Their next 45, “Did You Ever Have To Make Up Your Mind?” peaked at number 2, but this was soon surpassed by what was arguably their finest moment, “Summer ln The City”. Notable for its atmospheric streetnoise sound effects, the record topped the U.S. charts for three weeks and made number 8 in the UK. It became their second million seller.

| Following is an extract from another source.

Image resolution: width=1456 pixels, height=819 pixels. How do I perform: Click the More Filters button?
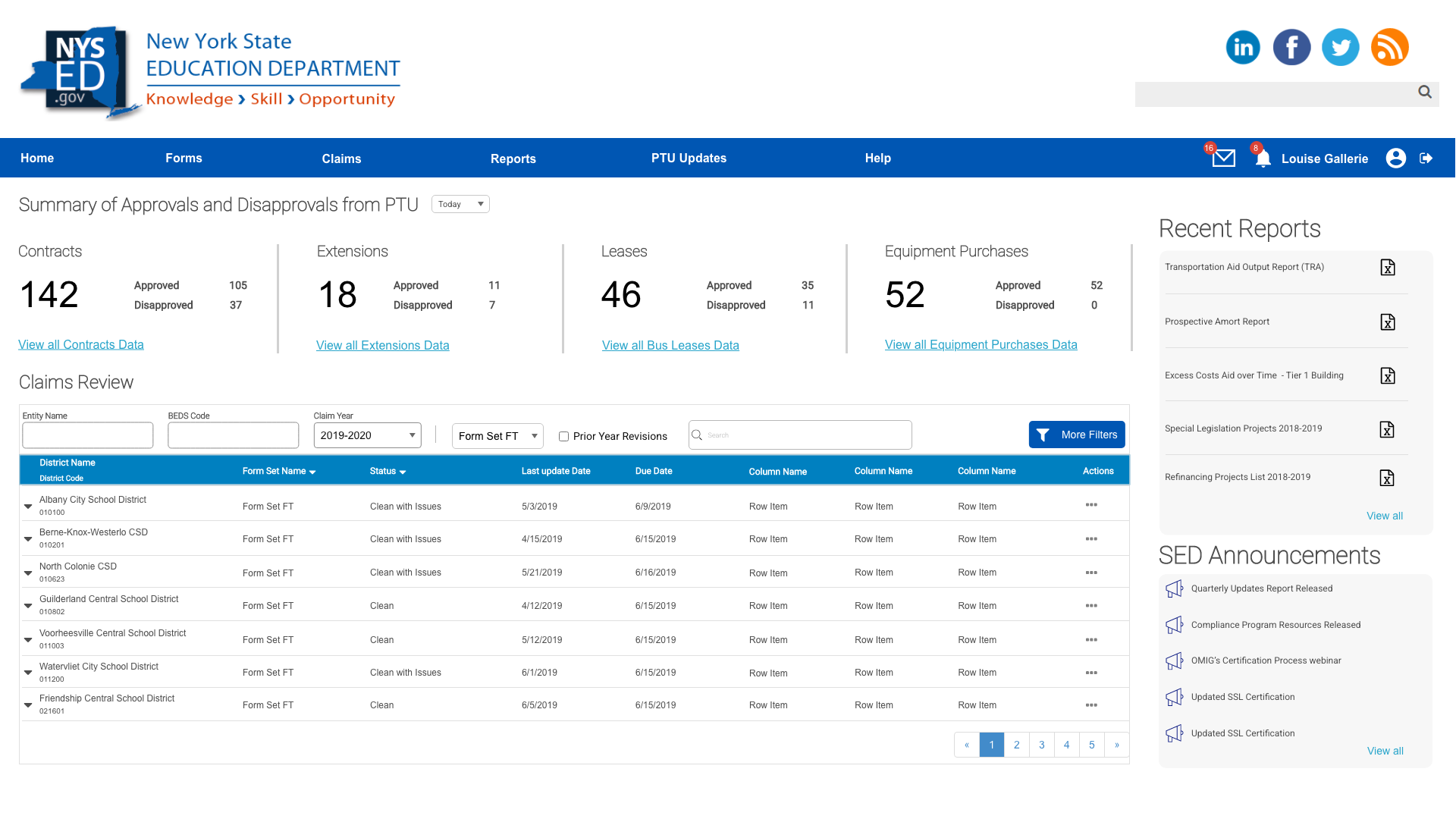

The Lovin’ Spoonful went on to appear on the soundtrack of the cult movie “What’s Up Tiger Lily” (No. 126 in the US) and their third album, “Hums Of The Lovin’ Spoonful”, peaked at number 14. “Nashville Cats” would be their last U.S. Top Ten hit, peaking at number 8, while in the UK, it climbed to number 26. They followed this with the heavily orchestrated “Darlin’ Be Home Soon”, which reached number 15 in the U.S. and number 44 in the UK. It would prove to be their last UK Hit. In March 1967, a greatest hits LP called “The Best Of The Lovin’ Spoonful” climbed to number 3 on the U.S. album charts. Their follow-up, “You’re A Big Boy Now”, their second soundtrack album, was their first taste of failure, peaking at No. 160.